Home > 计算机与 Internet > [围观技术喷子] Deferred Shading Shines. Deferred Lighting? Not So Much.(zz)

[围观技术喷子] Deferred Shading Shines. Deferred Lighting? Not So Much.(zz)

Deferred Shading Shines. Deferred Lighting? Not So Much.


zz from http://gameangst.com/?p=141

导读:作者详细解释了延期渲染和延期光照的概念、比较了它们的差别和优劣。矛头直指最近大红大紫的CryEngine3。从自身在XBox360和PS3上工作的经验出发,从RenderTarget显存占用、Batch数量、带宽消耗、灵活性等方面对Deferred Shading/Lighting方法进行了深入的探讨。其观点仅供围观。(好吧,其实他只是想喷PS3.)

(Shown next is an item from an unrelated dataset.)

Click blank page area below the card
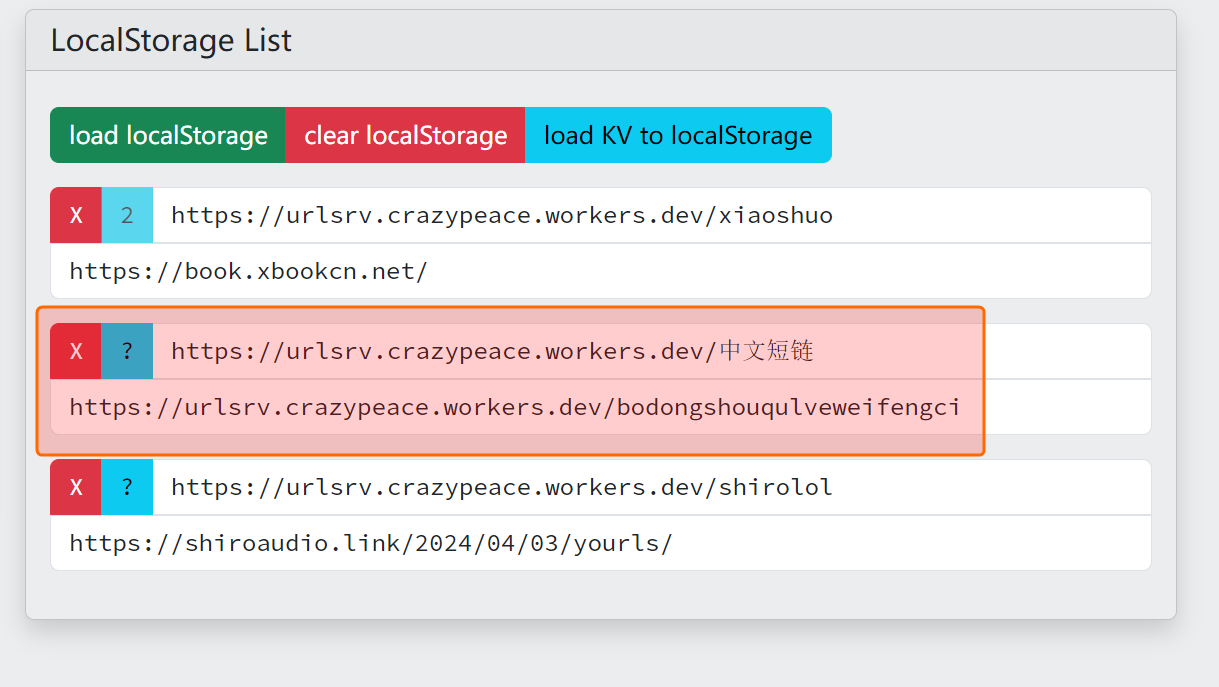600,655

Keywords : Deferred shading, Deferred Lighting, XBox 360, PS3, CryEngine3, EDRAM, RenderTargets, Phong Lighting

As I indicate in the subtitle of
this blog, there is no single way to develop games.  The techniques
used in game development are as many and as varied as the games
themselves–what’s best for one game is not necessarily best for
another.  The phrase YMMV (your mileage may vary) is pretty much a
staple of game technology discussions.  On the other hand, few teams
have the money or stamina to try every technology on every game, so I
hope people won’t hold it against me when I choose to take sides.

I’ve noticed an increase recently in game developers promoting a technique called deferred lighting.  Unfortunately this technique is old enough that not everyone remembers it by that name.  Wolfgang Engel reintroduced it in ShaderX7 under the name light pre-pass rendering,
and for many that name seems to be sticking.  The most recent advocate
of deferred lighting is Crytek.  Martin Mittring divulged in a presentation at the Triangle Games Conference that Crytek will be utilizing deferred lighting in version 3 of CryENGINE.

Now I get to tell you why that’s a bad idea.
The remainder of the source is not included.